= Questões =
[a] No texto sobre amelogênese imperfeita, qual plano de tratamento foi proposto para o paciente do caso clínico?
[b] Dê continuidade ao texto sobre amelogênese imperfeita a partir do ponto em que ele termina.

= Texto do exercício =
....................

Na AI hipomaturada temos um esmalte fino e duro, que não parece exageradamente suscetível à abrasão e à cárie2. As coroas têm forma normal, mas apresentam manchas de descoloração branca-marrom- amarela opaca (aspecto mosqueado). O esmalte é mais macio que o normal e tende a lascar a partir da dentina subjacente5. Radiopacidade do esmalte assemelha-se à da dentina, com aspecto de "neve"4. .

O presente estudo relata um caso clínico com o objetivo de elucidar e ilustrar as alterações em um paciente com AI.

 

Caso clínico

Paciente com 10 anos de idade, sexo masculino, procurou atendimento odontológico na clínica de ortodontia do CEO-IPSEMG. Na anamnese não foi registrada história pregressa de AI na família. Ao exame clínico observou-se que todos os dentes apresentavam alteração de cor (amarelo acastanhado) e superfície rugosa, principalmente nas incisais e pontas de cúspides, além de mordida aberta anterior. Após a realização da documentação ortodôntica inicial, pôde-se observar, na radiografia panorâmica, coroas mais quadrangulares nos incisivos e cúspides de molares e pré-molares baixas, não bem-definidas, além de imagem radiolúcida nas coroas de todos os dentes permanentes, inclusive os que estão em formação, compatível com amelogênese imperfeita do tipo hipocalcificada (Figura 1). Nas fotografias intraorais, os achados clínicos foram evidenciados (Figuras 2 e 3). O plano de tratamento proposto foi ortodontia associada a tratamento estético restaurador. O paciente encontra-se em tratamento ortodôntico.

....................

= Dados do exercício =

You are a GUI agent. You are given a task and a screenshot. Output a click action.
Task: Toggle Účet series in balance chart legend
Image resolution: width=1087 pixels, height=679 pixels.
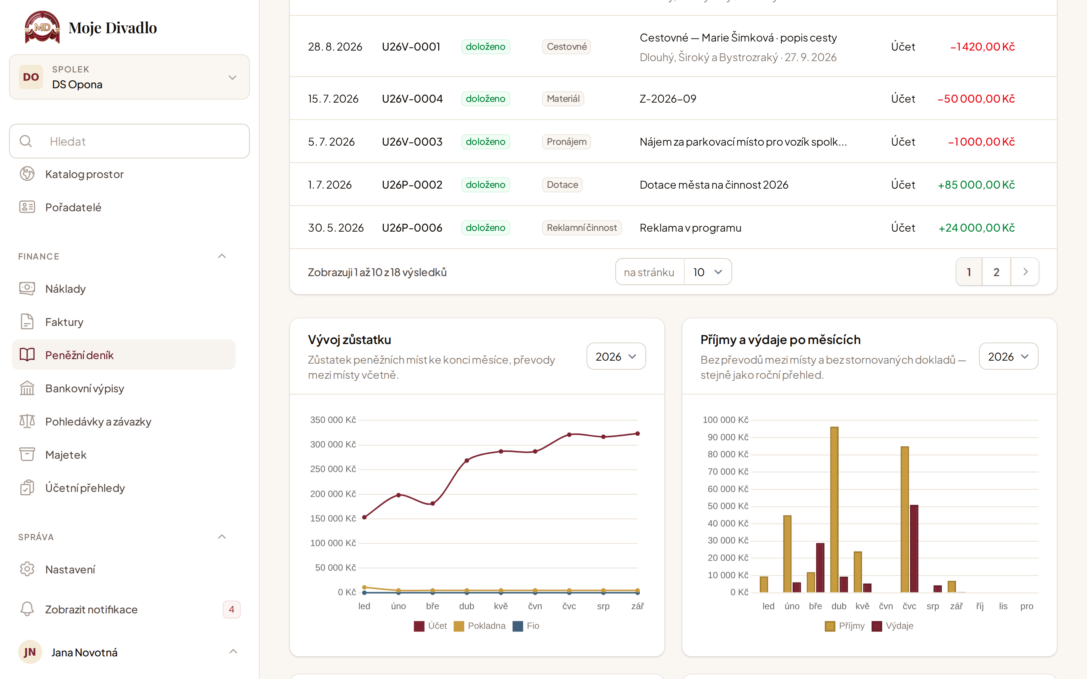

....................

= Respostas em ordem =
[a] Ortodontia associada a tratamento estético restaurador.

[b]
 

 

 

 

 

 

 

Discussão

AI envolve um grupo de condições, genéticas em sua origem, que afetam a estrutura e a aparência do esmalte de todos os dentes, sem referência à cronologia, e que pode estar associada a alterações morfológicas ou bioquímicas em outras partes do corpo6. Sua prevalência varia de região para região. Nos Estados Unidos, temos 1:12.000 a 14.0006,7. Na Suécia, 1:7006,7,8. Já na Argentina a prevalência é de 1:1.000, em Israel 1:8.000, e na Turquia 1:232, resultando em uma média de prevalência global menor que 0,5%8.

No caso clínico em questão, o paciente não relatou nenhum outro caso de AI na família, acreditando- se que esse é um tipo de caso isolado. Entretanto, no presente trabalho, encontrou-se artigos na literatura que citam que esta condição pode ser uma herança autossômica dominante1,6,8,9, autossômica recessiva, ligada ao cromossomo X1,6,8, ou com padrões esporádicos de herança (casos isolados)6,8.

Vários achados estão associados com AI. Os mais evidentes são as alterações na composição do esmalte dental, tanto em quantidade e qualidade (áreas hipoplásicas nas superfícies oclusais são o defeito mais frequentemente encontrado. A superfície oclusal apresenta maior degradação pós-eruptiva, enquanto que a porção incisal das superfícies vestibulares mostra maior opacidade difusa10). Também foram observados casos de mordida aberta7,11, taurodontismo7,8, de hipersensibilidade7 e de alteração na dimensão vertical11. Apesar de em um estudo em que cinco gerações de uma família terem sido analisadas, não houve nenhuma relação com outros achados9. Observações clínicas semelhantes foram encontradas no caso descrito, o que o caracteriza como um caso de AI.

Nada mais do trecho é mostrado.